29 Eylül Avusturya genel seçimlerinde, bir kırılma yaşandı. Aşırı sağcı FPÖ, Avusturya tarihinde ilk kez birinci parti oldu. Öte yandan bu zafer FPÖ için bir yönüyle de hayal kırıklığı çünkü FPÖ büyük ihtimalle iktidarda yer alamayacak. Kim ne derse desin; gözlüklü, zayıf ve az karizmatik görünümlü Kickl, partisini %29’luk bir oya taşıdı. Aşırı sağcı FPÖ, ülkenin tüm kesimlerinden yüksek oy aldı. Hem yaşlılar hem gençler, hem kadınlar hem erkekler arasında birinci oldu. FPÖ’nün ele geçiremediği tek kale, başkent Viyana.
Şunu da belirtelim: Kickl, herkesin aşırı sağcı olarak gördüğü partisini “aşırı sağda” görmüyor ve bu yöndeki suçlamaları anlamsız buluyor.
Orban ve Putin’le arası çok iyi olan Kickl, büyük ihtimalle, Başbakan olamayacak. Avusturya geleneksel olarak da Rusya’yla kendine özgü bir bağı olan ve bu açıdan örneğin Almanya’dan ayrışan, kendini batı ile doğu arasında köprü olarak görmekten hoşlanabilen bir ülke.
FPÖ’nün ulaştığı rekor oya rağmen, diğer partilerin arasındaki yazısız bir anlaşma nedeniyle, FPÖ’yü dışarıda tutan bir üçlü koalisyon gündemde. Hatta bu yüzden Cumhurbaşkanı’nın hükümet kurma görevi verirken Kickl’ı pas geçeceğini düşünenler var. Böyle bir üçlü koalisyonun kurulması da çok kolay olmayabilir çünkü merkez sağcı ÖVP, merkez solcu SPÖ ve liberal NEOS partilerinin siyasi görüşleri birbirine uzak. FPÖ karşıtlığı, onları aynı hükümet içinde birleştirmeye yeterli olacak mı?

→ Veri bölümü:
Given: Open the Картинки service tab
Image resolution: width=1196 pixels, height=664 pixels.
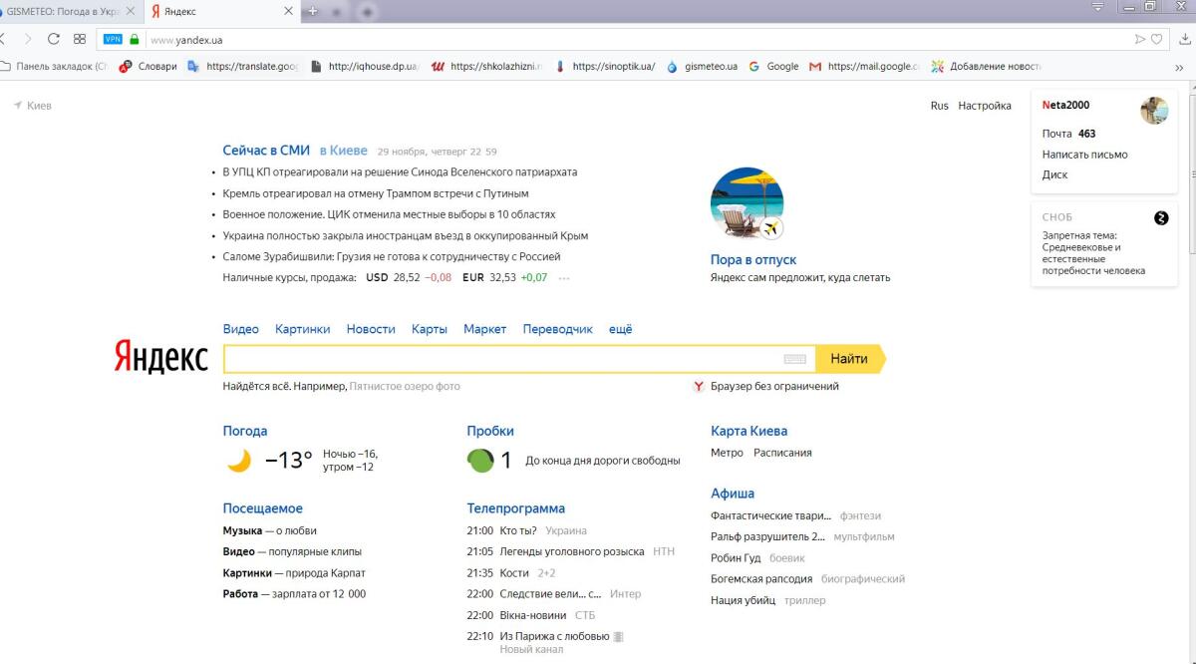Looking at the screenshot, I should pyautogui.click(x=302, y=329).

→ Görevler:
1: Avusturya seçimleri hakkındaki metne göre aşağıdaki ifadelerin her birinin doğru olup olmadığını evet veya hayır ile belirtiniz ve kararınızı dayandırdığınız ifadeyi metinden aynen aktarınız: (a) FPÖ başkent Viyana'da da birinci parti olmuştur. (b) Kickl, partisinin aşırı sağda yer aldığı görüşünü kabul etmemektedir. (c) FPÖ seçimlerde %29 oranında oy almıştır.
2: Avusturya seçimleri hakkındaki metni kaldığı yerden sürdürünüz.

→ Yanıtlar:
1:
(a) Hayır: "FPÖ’nün ele geçiremediği tek kale, başkent Viyana."
(b) Evet: "Kickl, herkesin aşırı sağcı olarak gördüğü partisini “aşırı sağda” görmüyor ve bu yöndeki suçlamaları anlamsız buluyor."
(c) Evet: "Kickl, partisini %29’luk bir oya taşıdı."

2:
Kickl liderliğindeki FPÖ’nün (Avusturya Özgürlük Partisi) %29 oyla birinci parti olması sonrasında, bazı Avusturyalılar “Acaba hangi ülkeye yerleşsek?” demeye başladı bile. Başka bazı Avusturyalılar da onları “halktan kopuk” olmakla suçluyor. Yani bizdeki “seçim sonrası sendromu”nun başka bir versiyonu, Avusturya’da da patlak vermiş gibi görünüyor.
Avusturya’daki kendini modern veya demokrat veya solcu veya “normal insan” olarak tanımlayan kesimleri korkutan Kickl kim? “Çevre”nin “merkez”e isyanı mı bu adam? Kickl, kendi özgeçmişi hakkında çok ipucu vermeyi sevmeyen ketum bir isim. O yüzden, biyografisini yazmaya çalışanlar çok zorlanmış. Bazı taraftarlarına göreyse Kickl Avusturya halkının “Avrupa Birliği Diktatörlüğü”ne olan isyanı.
Avusturya’da, siyasetçiler, “Viyanalılar” ve “Viyanalı olmayanlar” şeklinde ikiye ayrılabilir. Viyana, Avusturya siyasetinin elit tabakası, batıya dönük yüzüdür. Aşırı sağcılık taşradan güç alır. 20. Yüzyılın kaderini değiştiren Adolf Hitler de Avusturya’nın taşrasında doğmuş bir siyasetçiydi. Başkent Viyana, Avusturya’nın yüzü en küresel kültüre dönük, küresel trendleri en çok takip eden şehri. Viyana’daki Almancanın çok fazla İngilizce sözcük içermesi, bununla açıklanabilir. Örneğin Viyanalı siyasetçi Beate Meinl-Reisinger böyle bir Almanca konuşuyor. Zaten siyasi görüş olarak da batı yanlısı. Kickl ise daha yöresel bir şive ile ve pek “İngilizce katmadan” konuşuyor.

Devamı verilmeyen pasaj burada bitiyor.